Contract talks are underway between the St. Paul School District and the unions representing its teachers and cafeteria workers, and district officials are pledging a united front to contain costs.
There is a lot riding on the outcome.
Enrollment has been on the decline, budget-cutting has become an annual exercise and at least one union — the St. Paul Federation of Teachers — is urging the district to go to voters next fall to pursue new funding for schools.
Board Chairman Jon Schumacher said that the district first must show that it is using its budget efficiently and effectively. As part of that effort, district officials outlined in advance of its second negotiating session with teachers on Oct. 12 what they call the "guiding values" for talks with all of its unions, one of which states: "Working within our budget while meeting financial obligations."
The district also announced this week its intention to have all employees be paid $15 per hour by 2020. Teaching assistants are on track to hit that mark in 2019 — at a cost of $600,000. The district's current offer to cafeteria workers would get them there in 2020 for $350,000, but union members have raised objections to that proposal in often raucous recent appearances before the school board.
In a statement Tuesday, Superintendent Joe Gothard said: "We are investing in the people who make a significant impact on the lives of our students every day. They are the staff who provide meals to our students and those who work in classrooms alongside our teachers."

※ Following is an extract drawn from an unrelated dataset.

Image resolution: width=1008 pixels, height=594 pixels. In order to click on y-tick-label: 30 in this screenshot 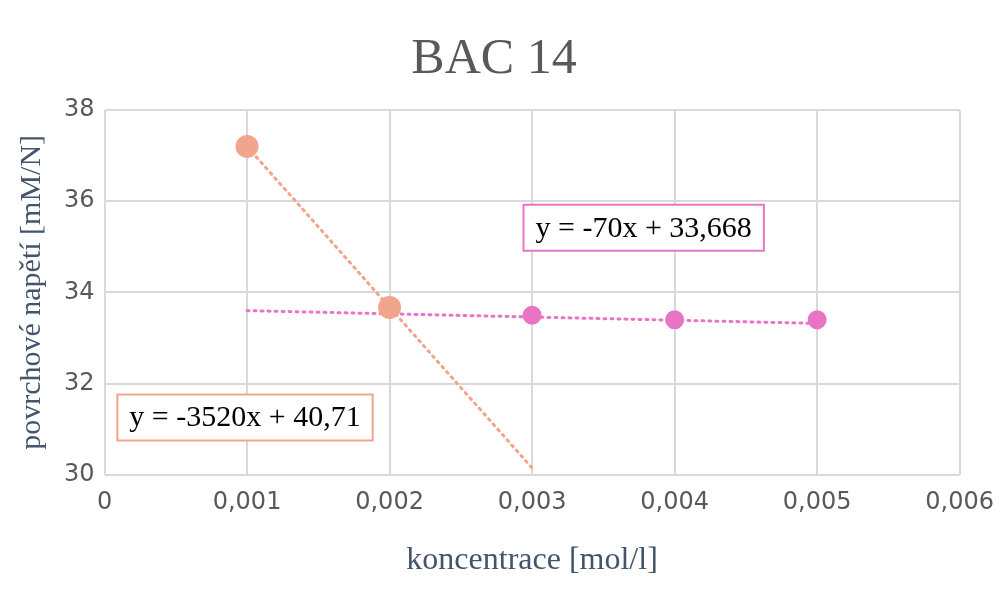, I will do `click(79, 474)`.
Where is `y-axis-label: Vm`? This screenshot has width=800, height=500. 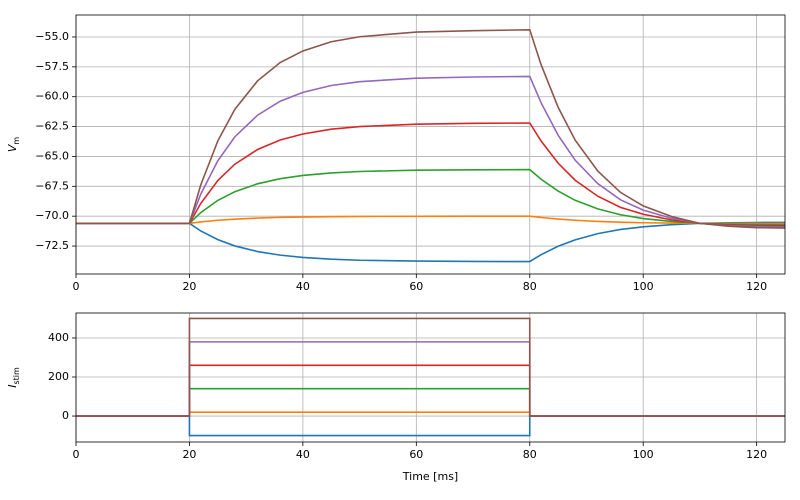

As for the teachers, more than half of those in St. Paul earn more than $75,000 a year, compared with 15 percent of other teachers in the state.
Contracts expired this summer for teachers and cafeteria workers.
Last week, the federation proposed teaming with the district to put a tax-levy proposal on the November 2018 ballot and to seek separate contributions from corporations and payments in lieu of taxes from large hospitals and higher-education institutions, which are exempt from property taxes.
The union also has signaled plans to pursue wage increases and further limits to class sizes and to fund teacher home visits and additional mental-health support staff members. The federation threatened to strike over school safety concerns before the current contract was settled.
On Tuesday, Laurin Cathey, the district's human resources director, said that Gothard, the school board and the administration are united behind a strategy governing its side of contract talks for at least three years. He acknowledged that differences of opinion among main players in the past have driven up contract costs.
The district's one-page flier notes that the district will establish "an annual dollar amount for negotiations among all employee groups." The district, however, declined repeated Star Tribune requests to provide that figure to reporters Tuesday and Wednesday, saying only that the number represents one percent of the salary cost within the general fund budget.
"As part of its strategy, SPPS won't share the specific number because that then becomes everyone's target and makes the negotiations more complicated," district spokeswoman Toya Stewart Downey said in an e-mail.